I already know what you’re thinking… diaversary?
A diaversary is the anniversary of the day you were diagnosed with diabetes! Some people go all out with cakes or even parties to celebrate. It sounds silly, but to a T1D, it’s exciting to realize that we successfully survived another year with this disease.
For me, a diaversary is a day to reflect.
August 13, 2008 will forever be stamped into my mind as the day that changed my life. It was the last day I ate without counting carbs or calculating insulin, it was the last day I went without poking my finger, and it was the last day I had ultimate freedom.

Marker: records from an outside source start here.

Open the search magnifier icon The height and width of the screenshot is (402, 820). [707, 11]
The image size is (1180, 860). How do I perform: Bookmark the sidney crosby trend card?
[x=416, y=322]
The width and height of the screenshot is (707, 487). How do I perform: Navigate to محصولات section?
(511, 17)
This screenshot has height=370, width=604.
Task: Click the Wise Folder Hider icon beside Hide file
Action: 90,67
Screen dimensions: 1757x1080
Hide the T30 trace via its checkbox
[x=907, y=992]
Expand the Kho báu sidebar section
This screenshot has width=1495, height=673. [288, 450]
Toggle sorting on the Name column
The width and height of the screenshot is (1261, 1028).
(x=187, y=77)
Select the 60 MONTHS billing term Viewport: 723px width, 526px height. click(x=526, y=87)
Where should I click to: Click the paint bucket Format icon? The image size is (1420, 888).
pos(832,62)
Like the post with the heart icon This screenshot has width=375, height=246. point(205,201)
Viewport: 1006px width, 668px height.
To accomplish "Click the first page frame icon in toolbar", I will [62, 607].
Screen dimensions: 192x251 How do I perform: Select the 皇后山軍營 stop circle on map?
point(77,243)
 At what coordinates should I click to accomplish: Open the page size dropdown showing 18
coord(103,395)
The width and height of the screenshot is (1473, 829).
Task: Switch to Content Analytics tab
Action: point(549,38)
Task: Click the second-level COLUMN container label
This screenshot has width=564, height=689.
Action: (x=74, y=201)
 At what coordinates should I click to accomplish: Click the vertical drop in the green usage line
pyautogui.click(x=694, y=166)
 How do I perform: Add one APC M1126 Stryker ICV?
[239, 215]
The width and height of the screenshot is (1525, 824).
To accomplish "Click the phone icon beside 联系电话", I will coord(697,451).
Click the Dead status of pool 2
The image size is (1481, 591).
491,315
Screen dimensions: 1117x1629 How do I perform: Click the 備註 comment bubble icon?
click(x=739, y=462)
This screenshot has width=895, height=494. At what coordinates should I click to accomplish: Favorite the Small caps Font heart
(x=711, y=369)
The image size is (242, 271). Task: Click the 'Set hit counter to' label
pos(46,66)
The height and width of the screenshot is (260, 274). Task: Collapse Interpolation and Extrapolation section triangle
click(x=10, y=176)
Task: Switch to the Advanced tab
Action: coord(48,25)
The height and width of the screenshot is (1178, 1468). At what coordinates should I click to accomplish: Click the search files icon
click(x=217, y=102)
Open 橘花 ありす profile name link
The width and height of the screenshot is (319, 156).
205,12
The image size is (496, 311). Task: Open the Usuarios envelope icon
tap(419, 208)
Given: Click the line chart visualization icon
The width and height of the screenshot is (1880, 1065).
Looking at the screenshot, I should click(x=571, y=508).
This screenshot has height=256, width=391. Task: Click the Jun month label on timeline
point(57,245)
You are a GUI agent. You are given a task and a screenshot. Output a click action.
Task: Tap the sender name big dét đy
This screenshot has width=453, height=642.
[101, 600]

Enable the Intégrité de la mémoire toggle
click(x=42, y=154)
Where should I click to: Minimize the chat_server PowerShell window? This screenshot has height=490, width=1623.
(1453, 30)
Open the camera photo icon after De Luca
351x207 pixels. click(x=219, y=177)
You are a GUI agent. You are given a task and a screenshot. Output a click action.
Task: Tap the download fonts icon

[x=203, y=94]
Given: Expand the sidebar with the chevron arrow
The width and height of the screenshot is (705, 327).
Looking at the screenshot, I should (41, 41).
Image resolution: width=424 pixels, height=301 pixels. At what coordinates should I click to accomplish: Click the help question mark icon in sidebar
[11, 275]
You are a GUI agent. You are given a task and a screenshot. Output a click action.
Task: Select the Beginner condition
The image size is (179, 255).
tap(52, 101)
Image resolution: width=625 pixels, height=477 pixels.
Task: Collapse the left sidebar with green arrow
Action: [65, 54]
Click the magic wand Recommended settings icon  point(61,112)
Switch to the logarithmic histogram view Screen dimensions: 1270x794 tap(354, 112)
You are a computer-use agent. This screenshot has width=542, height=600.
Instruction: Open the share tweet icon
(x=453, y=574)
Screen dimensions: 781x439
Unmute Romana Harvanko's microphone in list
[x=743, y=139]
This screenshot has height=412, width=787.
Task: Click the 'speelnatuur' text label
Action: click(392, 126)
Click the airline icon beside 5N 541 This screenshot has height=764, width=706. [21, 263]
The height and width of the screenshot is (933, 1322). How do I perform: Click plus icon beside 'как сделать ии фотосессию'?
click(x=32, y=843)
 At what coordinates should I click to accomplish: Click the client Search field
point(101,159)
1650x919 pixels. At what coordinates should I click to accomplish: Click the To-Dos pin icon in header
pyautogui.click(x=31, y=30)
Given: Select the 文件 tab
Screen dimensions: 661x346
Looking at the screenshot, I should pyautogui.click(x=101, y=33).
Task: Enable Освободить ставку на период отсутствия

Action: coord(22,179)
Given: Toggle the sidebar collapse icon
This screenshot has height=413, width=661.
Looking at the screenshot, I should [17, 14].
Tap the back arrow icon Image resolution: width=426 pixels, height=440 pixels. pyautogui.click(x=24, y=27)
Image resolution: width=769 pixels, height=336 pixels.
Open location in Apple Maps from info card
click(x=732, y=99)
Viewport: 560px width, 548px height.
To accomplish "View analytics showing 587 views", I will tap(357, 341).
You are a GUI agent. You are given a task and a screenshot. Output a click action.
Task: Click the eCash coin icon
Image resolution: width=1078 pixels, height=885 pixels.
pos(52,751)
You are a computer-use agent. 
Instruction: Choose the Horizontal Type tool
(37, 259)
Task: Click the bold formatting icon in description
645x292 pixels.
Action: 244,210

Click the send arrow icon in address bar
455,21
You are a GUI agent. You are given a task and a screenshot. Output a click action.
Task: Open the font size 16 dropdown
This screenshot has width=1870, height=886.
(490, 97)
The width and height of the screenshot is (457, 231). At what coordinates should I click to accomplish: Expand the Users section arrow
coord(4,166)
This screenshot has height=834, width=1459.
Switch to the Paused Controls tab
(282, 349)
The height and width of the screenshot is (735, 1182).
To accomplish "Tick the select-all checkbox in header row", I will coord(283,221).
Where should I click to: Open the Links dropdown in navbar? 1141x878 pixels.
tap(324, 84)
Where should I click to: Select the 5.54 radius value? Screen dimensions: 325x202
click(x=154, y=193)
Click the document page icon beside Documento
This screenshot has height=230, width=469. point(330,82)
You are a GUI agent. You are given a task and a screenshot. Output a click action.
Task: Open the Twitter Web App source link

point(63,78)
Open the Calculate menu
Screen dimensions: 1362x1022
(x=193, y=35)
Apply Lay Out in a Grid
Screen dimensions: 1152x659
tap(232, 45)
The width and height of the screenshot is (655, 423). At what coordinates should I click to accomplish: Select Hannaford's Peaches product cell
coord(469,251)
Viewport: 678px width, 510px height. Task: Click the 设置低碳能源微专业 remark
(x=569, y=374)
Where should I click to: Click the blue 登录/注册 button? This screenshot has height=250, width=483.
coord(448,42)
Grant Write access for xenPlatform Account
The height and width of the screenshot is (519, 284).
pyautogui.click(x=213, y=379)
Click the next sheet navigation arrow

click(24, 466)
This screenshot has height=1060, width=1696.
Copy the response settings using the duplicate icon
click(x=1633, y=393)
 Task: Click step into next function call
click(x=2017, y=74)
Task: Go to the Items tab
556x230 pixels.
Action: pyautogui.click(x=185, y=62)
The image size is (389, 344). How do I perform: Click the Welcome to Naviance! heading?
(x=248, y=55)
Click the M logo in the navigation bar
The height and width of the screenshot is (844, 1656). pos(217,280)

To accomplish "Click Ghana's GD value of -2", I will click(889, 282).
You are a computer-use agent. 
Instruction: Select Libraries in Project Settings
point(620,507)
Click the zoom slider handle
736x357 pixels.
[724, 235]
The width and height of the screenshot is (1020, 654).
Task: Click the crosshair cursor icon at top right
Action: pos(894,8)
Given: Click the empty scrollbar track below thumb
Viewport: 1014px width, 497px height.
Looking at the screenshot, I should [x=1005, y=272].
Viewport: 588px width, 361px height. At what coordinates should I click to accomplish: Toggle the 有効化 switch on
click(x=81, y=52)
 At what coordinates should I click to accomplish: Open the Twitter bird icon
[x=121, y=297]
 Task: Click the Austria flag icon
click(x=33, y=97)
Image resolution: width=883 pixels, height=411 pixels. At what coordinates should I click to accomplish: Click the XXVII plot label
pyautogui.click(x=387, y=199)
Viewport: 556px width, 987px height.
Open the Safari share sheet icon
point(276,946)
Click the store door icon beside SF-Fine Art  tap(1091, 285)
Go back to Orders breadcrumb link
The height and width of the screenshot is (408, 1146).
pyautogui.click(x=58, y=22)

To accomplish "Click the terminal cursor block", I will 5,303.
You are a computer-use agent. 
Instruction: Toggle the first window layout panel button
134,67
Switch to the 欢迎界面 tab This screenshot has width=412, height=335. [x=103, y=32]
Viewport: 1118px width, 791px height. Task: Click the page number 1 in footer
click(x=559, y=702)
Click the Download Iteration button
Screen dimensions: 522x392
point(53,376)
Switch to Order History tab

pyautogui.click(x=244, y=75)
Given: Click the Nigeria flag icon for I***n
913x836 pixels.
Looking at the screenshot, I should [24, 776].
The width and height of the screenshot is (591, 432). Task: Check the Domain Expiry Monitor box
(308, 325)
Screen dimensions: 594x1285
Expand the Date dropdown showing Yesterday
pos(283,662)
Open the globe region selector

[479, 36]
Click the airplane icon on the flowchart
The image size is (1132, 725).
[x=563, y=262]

While I can easily be grim in remembering this date, I try to stay optimistic about it! Yesterday, I took time to reflect on all the amazing opportunities T1D has brought my way. I have made lifetime friends, and there are things that I would have never had the chance to experience if it weren’t for T1D. I also like to take the time to think about how much the support and encouragement of my family and friends has helped me through this disease. I know that there are plenty of nights that I could have died while sleeping if my mom had not woken up to take care of me. I also know that I would not have the perseverance and determination that I do if it weren’t for the constant positive words and motivation I receive from everyone around me. Lastly, my diaversary makes me think about how much I truly am looking forward to a cure! While I strive my best everyday to fight diabetes, I can not wait until the day where my life is no longer a struggle.
5 years of living with T1D has brought a whirlwind of new friends, opportunities, and blessings, but it has also brought emotional, physical, and mental daily challenges. I honestly hope that yesterday was my last diaversary, but I know that I will continue to thrive in my fight and wait for the cure!